## To do
Each entry has to be set down again with no alteration.

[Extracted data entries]
★ ★ ★ ★ ★ ★ ★

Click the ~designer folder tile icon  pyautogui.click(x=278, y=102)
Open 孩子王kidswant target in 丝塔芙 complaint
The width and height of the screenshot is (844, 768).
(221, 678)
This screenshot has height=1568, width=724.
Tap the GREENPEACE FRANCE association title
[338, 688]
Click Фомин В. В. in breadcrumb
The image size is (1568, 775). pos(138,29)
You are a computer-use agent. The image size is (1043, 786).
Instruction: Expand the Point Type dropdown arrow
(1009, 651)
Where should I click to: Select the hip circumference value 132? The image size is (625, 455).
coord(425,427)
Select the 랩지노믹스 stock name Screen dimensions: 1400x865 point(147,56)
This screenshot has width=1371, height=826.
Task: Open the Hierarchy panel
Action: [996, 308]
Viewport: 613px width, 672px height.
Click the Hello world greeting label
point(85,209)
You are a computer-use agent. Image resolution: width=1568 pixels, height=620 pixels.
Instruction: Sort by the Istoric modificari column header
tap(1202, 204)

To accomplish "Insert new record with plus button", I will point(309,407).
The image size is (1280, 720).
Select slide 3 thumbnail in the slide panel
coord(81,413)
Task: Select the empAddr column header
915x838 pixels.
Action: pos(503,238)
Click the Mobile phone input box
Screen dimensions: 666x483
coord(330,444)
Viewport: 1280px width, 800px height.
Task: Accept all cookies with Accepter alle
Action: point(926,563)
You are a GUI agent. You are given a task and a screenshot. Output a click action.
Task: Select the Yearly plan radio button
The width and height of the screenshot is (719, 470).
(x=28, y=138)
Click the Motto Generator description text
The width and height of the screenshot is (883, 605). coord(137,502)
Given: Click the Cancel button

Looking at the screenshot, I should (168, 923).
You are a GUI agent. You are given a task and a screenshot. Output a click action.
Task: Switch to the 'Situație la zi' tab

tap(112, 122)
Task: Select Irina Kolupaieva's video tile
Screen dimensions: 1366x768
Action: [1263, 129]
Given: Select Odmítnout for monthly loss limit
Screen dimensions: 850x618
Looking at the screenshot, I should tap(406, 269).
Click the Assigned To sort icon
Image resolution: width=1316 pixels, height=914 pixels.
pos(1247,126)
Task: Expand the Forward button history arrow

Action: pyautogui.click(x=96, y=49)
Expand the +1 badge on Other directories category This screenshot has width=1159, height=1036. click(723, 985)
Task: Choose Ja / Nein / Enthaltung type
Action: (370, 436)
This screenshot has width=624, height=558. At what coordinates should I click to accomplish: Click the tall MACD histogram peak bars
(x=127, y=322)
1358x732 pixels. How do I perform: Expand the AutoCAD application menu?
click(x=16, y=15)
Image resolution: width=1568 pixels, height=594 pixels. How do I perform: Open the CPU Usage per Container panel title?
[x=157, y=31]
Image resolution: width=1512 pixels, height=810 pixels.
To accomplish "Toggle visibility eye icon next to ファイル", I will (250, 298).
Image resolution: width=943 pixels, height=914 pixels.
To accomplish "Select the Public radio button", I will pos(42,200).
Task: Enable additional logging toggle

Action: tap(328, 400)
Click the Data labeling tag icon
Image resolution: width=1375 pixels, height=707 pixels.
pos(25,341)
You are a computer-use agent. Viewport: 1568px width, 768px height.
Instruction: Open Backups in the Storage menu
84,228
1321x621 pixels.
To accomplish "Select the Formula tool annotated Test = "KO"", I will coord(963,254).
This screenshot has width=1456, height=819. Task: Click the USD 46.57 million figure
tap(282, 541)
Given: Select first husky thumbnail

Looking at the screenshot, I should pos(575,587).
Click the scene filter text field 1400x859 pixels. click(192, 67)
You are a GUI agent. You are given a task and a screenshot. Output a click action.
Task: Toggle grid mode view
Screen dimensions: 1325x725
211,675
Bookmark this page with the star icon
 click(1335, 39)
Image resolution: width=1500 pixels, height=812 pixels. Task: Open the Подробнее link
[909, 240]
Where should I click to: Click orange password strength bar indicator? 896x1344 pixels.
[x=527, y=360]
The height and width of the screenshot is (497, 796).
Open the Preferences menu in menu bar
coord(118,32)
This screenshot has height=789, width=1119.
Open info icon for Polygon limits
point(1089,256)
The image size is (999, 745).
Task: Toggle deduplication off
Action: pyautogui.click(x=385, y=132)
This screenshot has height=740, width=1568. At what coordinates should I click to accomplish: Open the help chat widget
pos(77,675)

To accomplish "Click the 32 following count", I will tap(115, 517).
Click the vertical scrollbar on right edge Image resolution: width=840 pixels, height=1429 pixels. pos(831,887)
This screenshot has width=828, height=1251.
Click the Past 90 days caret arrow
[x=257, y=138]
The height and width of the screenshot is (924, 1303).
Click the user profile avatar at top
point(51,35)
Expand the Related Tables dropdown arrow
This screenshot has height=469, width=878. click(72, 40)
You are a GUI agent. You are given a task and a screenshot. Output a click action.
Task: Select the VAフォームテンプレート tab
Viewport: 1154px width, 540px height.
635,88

★ ★ ★ ★ ★ ★ ★

## Written solution
Click the ~designer folder tile icon  pyautogui.click(x=278, y=102)
Open 孩子王kidswant target in 丝塔芙 complaint
The width and height of the screenshot is (844, 768).
(221, 678)
This screenshot has height=1568, width=724.
Tap the GREENPEACE FRANCE association title
[338, 688]
Click Фомин В. В. in breadcrumb
The image size is (1568, 775). pos(138,29)
You are a computer-use agent. The image size is (1043, 786).
Instruction: Expand the Point Type dropdown arrow
(1009, 651)
Where should I click to: Select the hip circumference value 132? The image size is (625, 455).
coord(425,427)
Select the 랩지노믹스 stock name Screen dimensions: 1400x865 point(147,56)
This screenshot has width=1371, height=826.
Task: Open the Hierarchy panel
Action: [996, 308]
Viewport: 613px width, 672px height.
Click the Hello world greeting label
point(85,209)
You are a computer-use agent. Image resolution: width=1568 pixels, height=620 pixels.
Instruction: Sort by the Istoric modificari column header
tap(1202, 204)

To accomplish "Insert new record with plus button", I will point(309,407).
The image size is (1280, 720).
Select slide 3 thumbnail in the slide panel
coord(81,413)
Task: Select the empAddr column header
915x838 pixels.
Action: pos(503,238)
Click the Mobile phone input box
Screen dimensions: 666x483
coord(330,444)
Viewport: 1280px width, 800px height.
Task: Accept all cookies with Accepter alle
Action: point(926,563)
You are a GUI agent. You are given a task and a screenshot. Output a click action.
Task: Select the Yearly plan radio button
The width and height of the screenshot is (719, 470).
(x=28, y=138)
Click the Motto Generator description text
The width and height of the screenshot is (883, 605). coord(137,502)
Given: Click the Cancel button

Looking at the screenshot, I should (168, 923).
You are a GUI agent. You are given a task and a screenshot. Output a click action.
Task: Switch to the 'Situație la zi' tab

tap(112, 122)
Task: Select Irina Kolupaieva's video tile
Screen dimensions: 1366x768
Action: [1263, 129]
Given: Select Odmítnout for monthly loss limit
Screen dimensions: 850x618
Looking at the screenshot, I should tap(406, 269).
Click the Assigned To sort icon
Image resolution: width=1316 pixels, height=914 pixels.
pos(1247,126)
Task: Expand the Forward button history arrow

Action: pyautogui.click(x=96, y=49)
Expand the +1 badge on Other directories category This screenshot has width=1159, height=1036. click(723, 985)
Task: Choose Ja / Nein / Enthaltung type
Action: (370, 436)
This screenshot has width=624, height=558. At what coordinates should I click to accomplish: Click the tall MACD histogram peak bars
(x=127, y=322)
1358x732 pixels. How do I perform: Expand the AutoCAD application menu?
click(x=16, y=15)
Image resolution: width=1568 pixels, height=594 pixels. How do I perform: Open the CPU Usage per Container panel title?
[x=157, y=31]
Image resolution: width=1512 pixels, height=810 pixels.
To accomplish "Toggle visibility eye icon next to ファイル", I will (250, 298).
Image resolution: width=943 pixels, height=914 pixels.
To accomplish "Select the Public radio button", I will pos(42,200).
Task: Enable additional logging toggle

Action: tap(328, 400)
Click the Data labeling tag icon
Image resolution: width=1375 pixels, height=707 pixels.
pos(25,341)
You are a computer-use agent. Viewport: 1568px width, 768px height.
Instruction: Open Backups in the Storage menu
84,228
1321x621 pixels.
To accomplish "Select the Formula tool annotated Test = "KO"", I will coord(963,254).
This screenshot has width=1456, height=819. Task: Click the USD 46.57 million figure
tap(282, 541)
Given: Select first husky thumbnail

Looking at the screenshot, I should pos(575,587).
Click the scene filter text field 1400x859 pixels. click(192, 67)
You are a GUI agent. You are given a task and a screenshot. Output a click action.
Task: Toggle grid mode view
Screen dimensions: 1325x725
211,675
Bookmark this page with the star icon
 click(1335, 39)
Image resolution: width=1500 pixels, height=812 pixels. Task: Open the Подробнее link
[909, 240]
Where should I click to: Click orange password strength bar indicator? 896x1344 pixels.
[x=527, y=360]
The height and width of the screenshot is (497, 796).
Open the Preferences menu in menu bar
coord(118,32)
This screenshot has height=789, width=1119.
Open info icon for Polygon limits
point(1089,256)
The image size is (999, 745).
Task: Toggle deduplication off
Action: pyautogui.click(x=385, y=132)
This screenshot has height=740, width=1568. At what coordinates should I click to accomplish: Open the help chat widget
pos(77,675)

To accomplish "Click the 32 following count", I will tap(115, 517).
Click the vertical scrollbar on right edge Image resolution: width=840 pixels, height=1429 pixels. pos(831,887)
This screenshot has width=828, height=1251.
Click the Past 90 days caret arrow
[x=257, y=138]
The height and width of the screenshot is (924, 1303).
Click the user profile avatar at top
point(51,35)
Expand the Related Tables dropdown arrow
This screenshot has height=469, width=878. click(72, 40)
You are a GUI agent. You are given a task and a screenshot. Output a click action.
Task: Select the VAフォームテンプレート tab
Viewport: 1154px width, 540px height.
635,88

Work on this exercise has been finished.